Last month we processed 33 Defence Cost Orders (DCO). A DCO is granted by the court when we win a drink driving case, whether or not is goes to trial. A DCO allows us to recover some of the legal fees paid by our clients - meaning we can give you some money back.

July was a record breaking month for MAJ Law as we continue to develop unique defence strategies to challenge motoring offences. We also welcomed three new employees to the team. Last year, Plimsol Analytics ranked MAJ Law as the fastest growing motoring defence firm in the UK. 


As a specialist driving solicitor, I spend a lot of time representing clients charged with drink driving offences. My goal, whatever the situation, is to give every client the best representation possible - and the best chance of winning the case. I believe that every motorist has the right to see the evidence against them and to receive a fair trial. In my experience, the police and CPS are lazy; they rely on motorists pleading guilty at court. Why is it that when a motorist pleads not guilty to drink driving, the prosecution start to complain? Probably because of the time, money and resources involved in prosecuting a case. We're here to help you navigate your way through a strange and confusing judicial system. 

Always consider your options before stepping into court. Remember that a criminal record can have far reaching consequences. A driving ban could be avoided.

Conor Johnstone

5 Reasons the CPS Drop DUI Cases

1. The Code for Crown Prosecutors

The Code for Crown Prosecutors is a public document, issued by the Director of Public Prosecutions, that sets out the general principles Crown Prosecutors should follow when they make decisions on cases [CPS.gov.uk].

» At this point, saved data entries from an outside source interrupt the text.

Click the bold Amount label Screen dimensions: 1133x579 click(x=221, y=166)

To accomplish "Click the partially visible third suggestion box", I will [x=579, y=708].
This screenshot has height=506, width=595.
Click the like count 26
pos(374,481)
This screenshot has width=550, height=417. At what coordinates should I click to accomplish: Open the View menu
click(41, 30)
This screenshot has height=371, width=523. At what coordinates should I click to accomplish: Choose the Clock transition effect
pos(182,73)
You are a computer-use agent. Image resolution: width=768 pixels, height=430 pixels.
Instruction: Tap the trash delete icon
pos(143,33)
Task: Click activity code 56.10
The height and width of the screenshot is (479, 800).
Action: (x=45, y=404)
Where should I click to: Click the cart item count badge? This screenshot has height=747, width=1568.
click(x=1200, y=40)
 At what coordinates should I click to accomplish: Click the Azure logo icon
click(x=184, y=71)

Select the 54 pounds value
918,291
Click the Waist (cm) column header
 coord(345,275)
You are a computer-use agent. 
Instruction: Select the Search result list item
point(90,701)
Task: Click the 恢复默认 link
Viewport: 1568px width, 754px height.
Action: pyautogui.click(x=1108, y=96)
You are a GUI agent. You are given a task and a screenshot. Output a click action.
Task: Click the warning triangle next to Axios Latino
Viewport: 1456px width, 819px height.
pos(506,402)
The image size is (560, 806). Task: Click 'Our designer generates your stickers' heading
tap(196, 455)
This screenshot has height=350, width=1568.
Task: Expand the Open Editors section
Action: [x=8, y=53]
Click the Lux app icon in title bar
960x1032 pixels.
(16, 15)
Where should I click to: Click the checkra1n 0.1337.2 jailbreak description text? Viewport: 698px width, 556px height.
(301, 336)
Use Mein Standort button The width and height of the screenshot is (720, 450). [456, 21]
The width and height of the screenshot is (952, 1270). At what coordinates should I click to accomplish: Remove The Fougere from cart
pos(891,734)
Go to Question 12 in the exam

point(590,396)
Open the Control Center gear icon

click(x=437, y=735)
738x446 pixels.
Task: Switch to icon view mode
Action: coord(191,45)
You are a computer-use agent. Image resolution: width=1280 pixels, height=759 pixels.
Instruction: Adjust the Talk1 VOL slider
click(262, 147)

Is there enough evidence against the defendant?

When deciding whether there is enough evidence to charge, Crown Prosecutors must consider whether evidence can be used in court and is reliable and credible, and there is no other material that might affect the sufficiency of evidence. Crown Prosecutors must be satisfied there is enough evidence to provide a "realistic prospect of conviction" against each defendant.

Is it in the public interest for the CPS to bring the case to court?

A prosecution will usually take place unless the prosecutor is sure that the public interest factors working against prosecution outweigh those working in favour.

We can use these principles to better understand how the CPS make charging decisions in drink driving cases. Take the example below;

James was charged with drink driving after smashing his car into a brick wall. When the police arrived on scene James was stood next to the car, uninjured. There was no one else around and no one witnesses the accident. At the station, he blew 93ug. James was charged by the police and sent to court.

I represented James at his court hearing and advised him to plead not guilty. The reason I advised him to plead not guilty is because there appeared to be no 'direct' evidence that James drove the vehicle - only circumstantial evidence. I asked the CPS to prove that my client was driving the vehicle. Turning to the Code for Crown Prosecutors and the full code test, the CPS had to consider whether there was enough evidence to provide a 'realistic prospect of conviction'. Long story short, they couldn't. It was probably in the public interest to prosecute James, but if the evidence is insufficient the CPS cannot proceed with the prosecution. I often find myself referring to the Code for Crown Prosecutors in court to remind the CPS of its obligations and responsibilities. It's a useful took to put pressure on the CPS to drop cases. 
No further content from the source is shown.